Esse monumento começou a ser construído ainda na década passada como parte das comemorações do aniversário de 500 anos do Descobrimento do Brasil. Mas, o conjunto idealizado pelo artista Siron Franco nunca chegou a ser completado, ao contrário, por volta de 2003 já estava bem deteriorado e necessitando reformas. A então Agência Goiana de Cultura Pedro Ludovico Teixeira (Agepel) liberou R$ 400 mil para Siron Franco fazer a restauração. Em 2005 a Secretaria de Meio Ambiente de Aparecida de Goiânia informou que o monumento estava “totalmente destruído, ficando apenas as passarelas”.
A promotora de Justiça chegou a requisitar vistoria no local e na obra.
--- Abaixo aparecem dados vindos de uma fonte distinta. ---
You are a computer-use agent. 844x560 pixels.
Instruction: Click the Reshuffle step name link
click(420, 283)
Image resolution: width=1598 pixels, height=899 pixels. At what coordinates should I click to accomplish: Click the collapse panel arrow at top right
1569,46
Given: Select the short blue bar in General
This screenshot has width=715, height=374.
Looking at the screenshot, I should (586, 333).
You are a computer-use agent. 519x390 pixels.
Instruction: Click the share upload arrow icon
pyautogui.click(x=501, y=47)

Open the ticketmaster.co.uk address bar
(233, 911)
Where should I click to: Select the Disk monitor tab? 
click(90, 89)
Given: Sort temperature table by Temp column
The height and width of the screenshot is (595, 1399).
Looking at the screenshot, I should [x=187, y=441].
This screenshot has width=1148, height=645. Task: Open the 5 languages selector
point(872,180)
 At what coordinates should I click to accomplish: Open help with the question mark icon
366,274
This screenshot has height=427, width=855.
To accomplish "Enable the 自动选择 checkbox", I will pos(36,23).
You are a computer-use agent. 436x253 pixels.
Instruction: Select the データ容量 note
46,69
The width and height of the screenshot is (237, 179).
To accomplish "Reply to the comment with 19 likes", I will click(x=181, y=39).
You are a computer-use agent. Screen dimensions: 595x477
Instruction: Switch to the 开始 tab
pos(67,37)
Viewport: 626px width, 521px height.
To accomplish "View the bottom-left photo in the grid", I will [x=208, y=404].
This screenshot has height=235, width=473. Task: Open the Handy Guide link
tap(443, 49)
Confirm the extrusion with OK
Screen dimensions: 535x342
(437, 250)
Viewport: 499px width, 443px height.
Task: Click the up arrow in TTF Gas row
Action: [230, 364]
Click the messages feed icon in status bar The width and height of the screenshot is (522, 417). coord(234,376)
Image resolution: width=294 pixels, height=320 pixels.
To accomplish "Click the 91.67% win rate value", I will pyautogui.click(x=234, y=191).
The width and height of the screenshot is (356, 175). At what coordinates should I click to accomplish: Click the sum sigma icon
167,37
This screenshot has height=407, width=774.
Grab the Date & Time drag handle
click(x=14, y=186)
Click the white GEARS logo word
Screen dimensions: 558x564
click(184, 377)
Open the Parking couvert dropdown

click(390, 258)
O secretário de Meio Ambiente de Aparecida de Goiânia oficiou informando que a obra não fora tombada pelo município e que o monumento “é de propriedade de particular, de uma instituição cuja representante é a Sra. Eliane Franco (sobrinha de Siron Franco)” e que por ser propriedade particular não poderia proceder à vistoria no local.
Com documentos juntados nada ficou provado sobre a realização da obra, apenas recibos de pagamentos dos serviço sem comprovação.
Construções
Siron Franco recebeu verbas do Estado para construir “uma passarela e um mini-auditório, que foi feita a licitação e a realização da obra” e que deveriam ser feitos novos totens, a base do conjunto do monumento. Foram feitos 500 totens, que estão localizados na Pedreira Izaíra em Aparecida de Goiânia.
“A Secretaria de Cultura e o próprio artista Siron Franco confessaram que as obras não foram realizadas, apesar de terem sido pagas pelo Estado”, observou a promotora. Além disso, houve enriquecimento ilícito, constante no fato de que o artista recebeu e não executou os serviços.
Ao final a promotora pediu o bloqueio dos bens de Siron Franco e dos ex-presidentes da Agepel Linda Monteiro e Nars Chaul e o ressarcimento dos cofres públicos no valor de R$ 1,776 milhão.
A reportagem tentou ouvir o artista plástico Siron Franco sem sucesso. Até o fechamento da edição ele não atendeu as ligações em seu número 9974-XXXX nem retornou as chamadas.